御存じのように、住宅着工は大体年間百四十万から百四十五万戸ぐらいが適当とよく言われているところであります。平成七年度は平均で百四十七万戸ぐらいだったと思いますが、平成八年度、今御指摘のありましたように、特に十月以降非常な勢いでこの数字が伸びておりますのは事実であります。特に十月がえらく伸びて百八十九万戸ぐらい行きましたけれども、その後百六十九万戸、百六十万戸台がずっと続いて、一月に入りましても百五十七万戸と高水準を維持いたしております。

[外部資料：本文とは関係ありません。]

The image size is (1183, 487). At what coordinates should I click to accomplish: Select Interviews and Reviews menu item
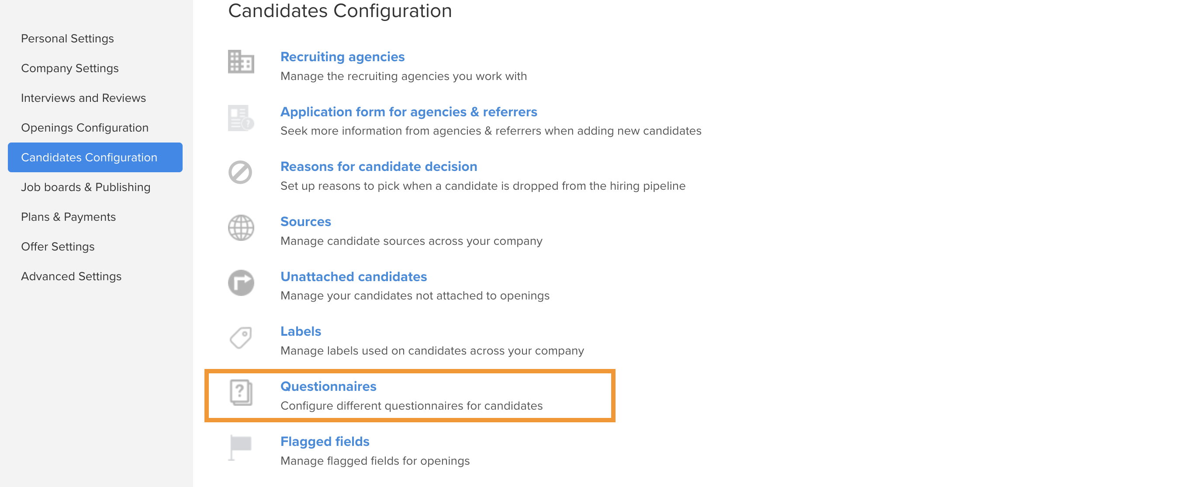[x=84, y=98]
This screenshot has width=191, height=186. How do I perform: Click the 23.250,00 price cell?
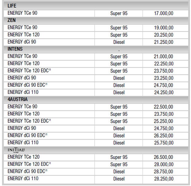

駆け込み需要が絶対ないと言うつもりはございませんけれども、一番大きいのは、住宅金融公庫の貸出金利というものが、平成二年の十月のときには七・四%ございました分が、平成八年、昨年の十月に、今出た一番大きく上がったとき、今でも同じでありますけれども、それが約半分以下の三二%に下がっておりますので、金利が倍以上違うというのは非常に大きなところでありまして、この金利の差が非常に大きな影響を与えておると思っております。それから、自動車についての御指摘もあっておりましたけれども、自動車も確かに御指摘のありましたとおり、昨年、平成八年の初めでいきますと四−六で一・七%、七−九で五・二%というような伸びだったんですが、十月以降一挙に二けたになりまして、一二%、一一%、一五%、一月に入りましても一三%という台がずっと続いております。これも同じく駆け込み需要が全くないなどと言うつもりはございませんけれども、基本的には各社間で幾つか差が出てきているように思います。その点でいきますと、販売努力というかモデルチェンジやら何やらで非常に大きな刺激が出たところと、それから買い控えがあの時期続いておりましたものが、いよいよ耐用年数も来たせいもございまして、買いかえが出てきているんだというところが大きなものであって、来年度になって、突如これが四月に入って一挙にがくんと激減するというふうに感じてはおりません。それから、今個人消費等いろいろございましたけれども、個人消費につきましてはいろいろ御意見が出てくるところだと思います。収入の点につきましては、一%ではありますけれども、毎月一%ずつぐらい雇用賃金が伸びてきております。それから、民間設備投資というのが特に顕著に伸びてきております。やっぱり先行きがよいと思わなきゃ設備投資はいたしませんので、生産が増加する傾向にあるというのを見込まなければ設備投資をするはずはありません。そういった意味でも、増加傾向が続いております等々を見ますと、基本的には政府が来年度見通しております一・九%という経済成長率につきましては達成できるものと思っております。